The pilot implementation of the LTCI policy is important for the current reform of China’s aged care system [17, 18]. In this prospective observational cohort study from an LTC institution, we revealed that LTCI significantly improved the longevity of older disabled people in China (P = 0.003, OR = 1.438, 95% CI 1.131–1.831) and their health profile by reducing the incidence of hospital-acquired pneumonia (P = 0.016, HR 0.622, 95% CI 0.422–0.917) and pressure ulcers (P = 0.008, HR 0.695, 95% CI 0.376–0.862).
Consistent with previous studies in Britain [19], South Korea [20], Japan [21], and a recent study from Qingdao [10], the LTCI policy was associated with lower mortality risk among care beneficiaries. The study in Qingdao [10] showed that it lowered the one-year mortality risk by 15% among older adults with a baseline need for care. In our study, LTCI coverage improved one-year survival by approximately 20% in older patients with severe disabilities in an LTC institution.
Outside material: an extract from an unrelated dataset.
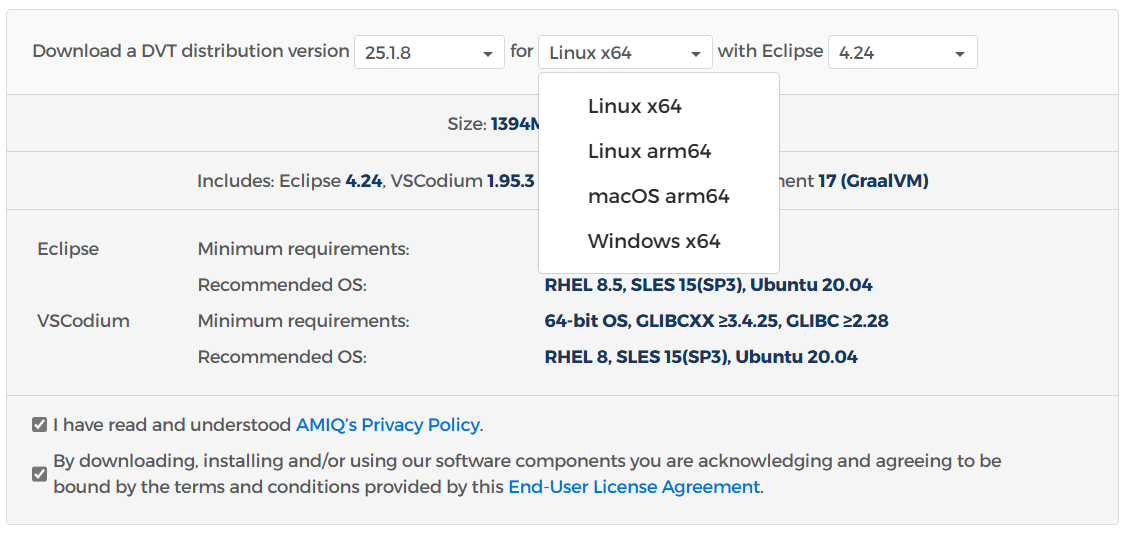The image size is (1128, 534).
Task: Choose the Linux arm64 option
Action: pos(649,151)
Institutional care seems to have more technological advantages than home care regarding professional physicians, caregivers, and equipment, allowing older disabled people to live well with 24h support staff. Furthermore, our study found the prolonged survival effect of LTCI becomes more pronounced after a year, suggesting that improving the health value of LTCI is a stepwise process. Notably, further analysis observed that patients aged 60 to 79 years and CCI > 3 might benefit more from LTCI. This might be because the longer life expectancy of relatively younger patients and the high potential of serious multimorbidity could benefit more from LTCI.
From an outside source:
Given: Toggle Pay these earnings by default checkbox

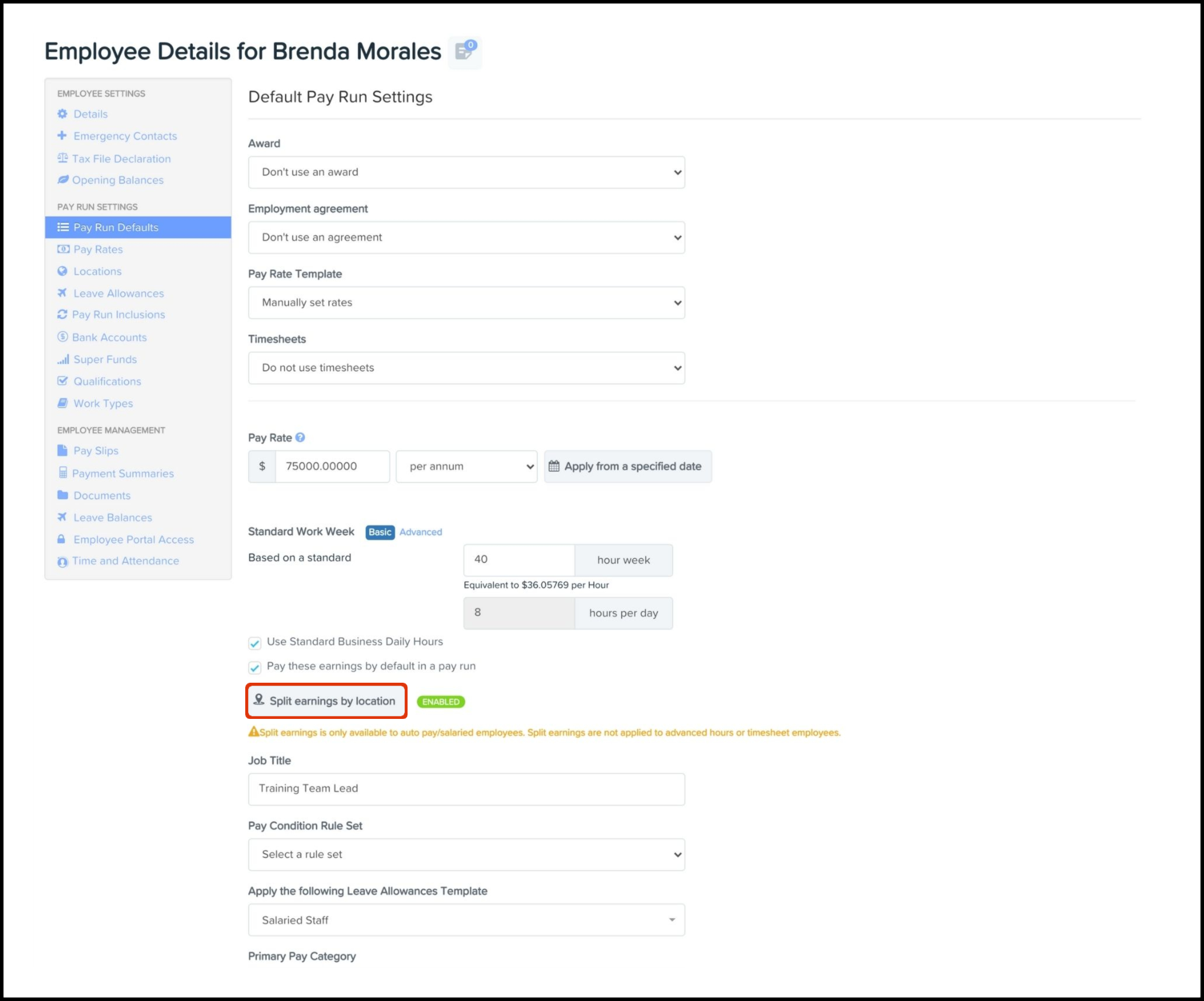Looking at the screenshot, I should coord(255,668).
In our study, LTCI reduced the incidence of hospital-acquired pneumonia and pressure ulcers, thus considerably lowering the disability-associated burden of disease. Previous studies indicated that disability is associated with a higher likelihood of developing pneumonia and infection-related mortality [22, 23, 24]. High-quality airway management is a fundamental and vital skill in the care of disabled patients [25]. Repeated episodes of pneumonia can be avoided by prevention of aspiration, timely sputum suction, suitable oral health care, gastroesophageal reflux management, and a head-up position during the night [26, 27, 28]. Pressure ulcers are frequent complications of disabled patients and are generally connected with poor prognosis [29, 30]. Therefore, their early risk assessment and management such as identification of malnutrition and nutritional supplementation, effective skincare (creams, dressings, and management of incontinence), various support surfaces, and regular turning strategies, are important for disabled people [29, 30, 31]. With the substitution effect of the LTCI policy, patients with institutional care could have obtained better disease management and individualized disability care plans, leading to an improved quality of life (QoL).
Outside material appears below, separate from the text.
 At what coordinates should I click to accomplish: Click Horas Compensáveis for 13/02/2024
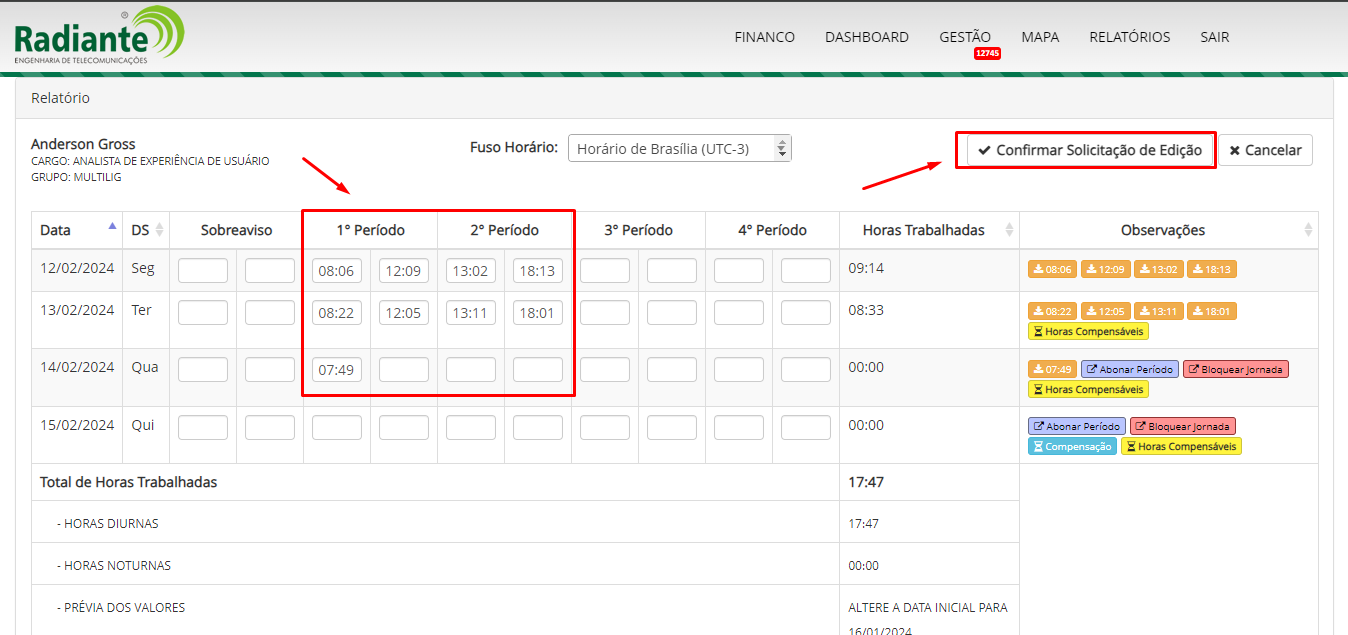[x=1088, y=332]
This is the study to demonstrate that LTC institutions played an important role in improving survival and lowering the disability-associated burden of disease for older disabled patients in China. Their construction benefits from China's policy of yi-yang-jie-he, which involves the combination of medical and older service resources. The Eighth People's Hospital of Chengdu is a typical yi-yang-jie-he institution, a combination of geriatric specialist hospital and LTC institution, providing acute treatment and multimorbidity management as well as LTC services and caregivers training. Nonetheless, LTC institutions worldwide have been hit by COVID-19, showing high rates of infection and mortality [32]. Simultaneously, LTC in China faced a shortage of trained professional caregivers, specifically for home care [3, 4]. In response to this challenge, Chengdu encouraged new forms of home care whereby professionals from LTC institutions visit older people at home. By integrating professional institutional and traditional family-centered care, LTC institutions may confer more technological advantages and become better incorporated into home and community-based services, which is worth further exploration.
This study has some limitations. First, this was a single-center study with a sample size of 935 patients. Further studies with larger sample sizes are required to validate the effect of China’s LTCI. Second, the study did not explore the impact of LTCI policy on the financial burden of families and health-related expenditures.